=== WORK TASK ===
The answer is every line in the data below that contains the word "computer".
<<<<
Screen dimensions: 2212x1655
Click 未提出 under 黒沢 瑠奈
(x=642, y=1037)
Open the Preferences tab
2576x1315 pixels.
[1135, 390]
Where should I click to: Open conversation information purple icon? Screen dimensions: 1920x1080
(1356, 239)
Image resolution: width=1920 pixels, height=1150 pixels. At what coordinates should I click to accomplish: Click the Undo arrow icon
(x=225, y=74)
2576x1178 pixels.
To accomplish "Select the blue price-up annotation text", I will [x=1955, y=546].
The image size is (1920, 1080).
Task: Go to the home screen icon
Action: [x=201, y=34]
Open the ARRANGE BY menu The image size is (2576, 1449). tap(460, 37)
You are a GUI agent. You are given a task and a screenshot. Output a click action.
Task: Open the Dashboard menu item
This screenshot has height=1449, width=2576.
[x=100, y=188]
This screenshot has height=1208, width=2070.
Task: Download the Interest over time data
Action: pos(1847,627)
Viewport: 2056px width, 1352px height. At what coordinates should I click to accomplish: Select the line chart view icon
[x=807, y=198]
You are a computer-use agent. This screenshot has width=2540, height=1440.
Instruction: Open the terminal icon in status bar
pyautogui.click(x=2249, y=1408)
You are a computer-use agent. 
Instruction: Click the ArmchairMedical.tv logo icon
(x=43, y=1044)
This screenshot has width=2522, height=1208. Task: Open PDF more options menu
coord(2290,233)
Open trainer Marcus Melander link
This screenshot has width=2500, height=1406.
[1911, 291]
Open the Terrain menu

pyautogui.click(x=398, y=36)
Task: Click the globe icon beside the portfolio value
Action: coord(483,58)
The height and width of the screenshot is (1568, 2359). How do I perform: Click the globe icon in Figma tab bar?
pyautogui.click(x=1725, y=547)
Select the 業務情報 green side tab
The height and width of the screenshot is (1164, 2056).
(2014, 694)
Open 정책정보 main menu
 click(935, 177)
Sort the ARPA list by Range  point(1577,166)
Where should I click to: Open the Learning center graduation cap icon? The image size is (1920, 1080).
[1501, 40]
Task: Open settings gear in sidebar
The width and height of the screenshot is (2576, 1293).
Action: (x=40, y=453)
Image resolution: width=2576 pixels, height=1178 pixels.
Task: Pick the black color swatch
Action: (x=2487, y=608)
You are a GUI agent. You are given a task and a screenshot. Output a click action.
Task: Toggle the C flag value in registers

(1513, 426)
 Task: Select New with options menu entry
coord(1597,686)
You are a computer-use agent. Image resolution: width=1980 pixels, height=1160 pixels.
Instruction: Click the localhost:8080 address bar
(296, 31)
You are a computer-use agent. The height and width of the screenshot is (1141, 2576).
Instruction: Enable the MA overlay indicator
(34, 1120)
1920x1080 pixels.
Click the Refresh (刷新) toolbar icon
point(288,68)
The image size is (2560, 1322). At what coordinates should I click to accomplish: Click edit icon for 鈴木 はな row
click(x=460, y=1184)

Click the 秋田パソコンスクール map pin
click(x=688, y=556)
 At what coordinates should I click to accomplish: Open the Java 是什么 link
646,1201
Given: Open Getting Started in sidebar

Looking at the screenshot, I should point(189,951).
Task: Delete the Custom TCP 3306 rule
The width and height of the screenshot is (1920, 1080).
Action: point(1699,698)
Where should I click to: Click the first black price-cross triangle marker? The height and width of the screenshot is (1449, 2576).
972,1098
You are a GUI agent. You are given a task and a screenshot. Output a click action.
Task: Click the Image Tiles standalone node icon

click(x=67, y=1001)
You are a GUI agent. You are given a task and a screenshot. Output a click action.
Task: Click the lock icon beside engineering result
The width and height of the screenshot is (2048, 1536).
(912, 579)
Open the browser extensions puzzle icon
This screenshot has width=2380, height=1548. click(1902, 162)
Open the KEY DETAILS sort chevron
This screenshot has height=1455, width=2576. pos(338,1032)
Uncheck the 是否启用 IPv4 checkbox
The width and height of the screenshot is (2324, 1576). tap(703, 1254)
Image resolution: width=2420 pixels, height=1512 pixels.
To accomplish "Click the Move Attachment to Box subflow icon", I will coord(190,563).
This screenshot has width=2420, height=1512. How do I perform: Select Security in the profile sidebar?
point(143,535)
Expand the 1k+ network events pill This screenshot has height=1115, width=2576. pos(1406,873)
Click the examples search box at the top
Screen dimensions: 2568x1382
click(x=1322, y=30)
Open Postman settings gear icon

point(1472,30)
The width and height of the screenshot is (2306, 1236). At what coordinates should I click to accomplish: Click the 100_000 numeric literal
>>>>
=== ANSWER FOR THIS EXERCISE ===
You are a computer-use agent. This screenshot has width=2540, height=1440.
You are a computer-use agent. 
You are a computer-use agent. Image resolution: width=1980 pixels, height=1160 pixels.
You are a computer-use agent. The height and width of the screenshot is (1141, 2576).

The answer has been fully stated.